Figure out your load current. Then select a zener that can carry that load current plus a bit (in case the load is disconnected the zener has to carry the lot) based on the zener power rating, then size the series resistor to allow that current, load + a bit for the zener, to flow.

 

In order to measure current with an MM, you have to make that current go through the MM. That is, connect the MM in series with the load. So you have to, for instance, connect the zener to the voltage source, then connect the other end of the zener to the resistor, then connect one probe of the MM to the other lead of the resistor, and then the other probe of the MM to the circuit's ground. Just make sure you've set your MM to read current when you do this.

!!!!! Hallaleu brethren !!!!!!
By gosh, by golly, that was it. I knew it had to do something to do with how I was doing the measuring.
Finally !
Cmartinez, you are my new god. Can I send you a tip ?

 

View attachment 138794
Does his help?

As for a zener, just think of them as a weir on a waterway. The water level stays about the same.
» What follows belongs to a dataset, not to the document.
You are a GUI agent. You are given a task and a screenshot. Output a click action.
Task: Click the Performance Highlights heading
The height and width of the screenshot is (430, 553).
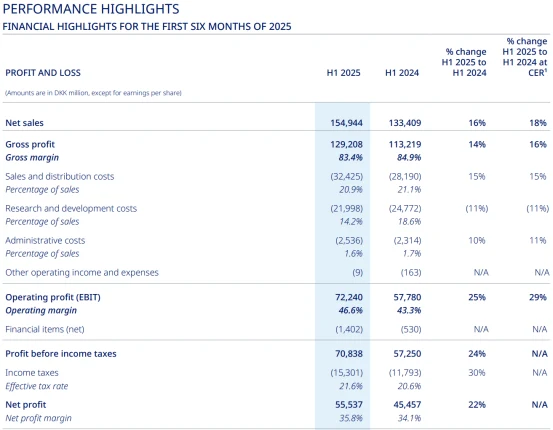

Figure out your load current. Then select a zener that can carry that load current plus a bit (in case the load is disconnected the zener has to carry the lot) based on the zener power rating, then size the series resistor to allow that current, load + a bit for the zener, to flow.

Dendad, yes that did help,,,, a lot.
Thanks, I think that I made this more difficult than it actually is. It says a lot for in person education.

 

!!!!! Hallaleu brethren !!!!!!
By gosh, by golly, that was it. I knew it had to do something to do with how I was doing the measuring.
Finally !
Cmartinez, you are my new god. Can I send you a tip ?

Thanks, but I have a no-tips policy... but I'll let you buy me a beer... something like this will do:

​

Glad to be of help.

 

Thanks, but I have a no-tips policy... but I'll let you buy me a beer... something like this will do:

View attachment 138798​

Glad to be of help.

My word but I really must give that a try. 27%!!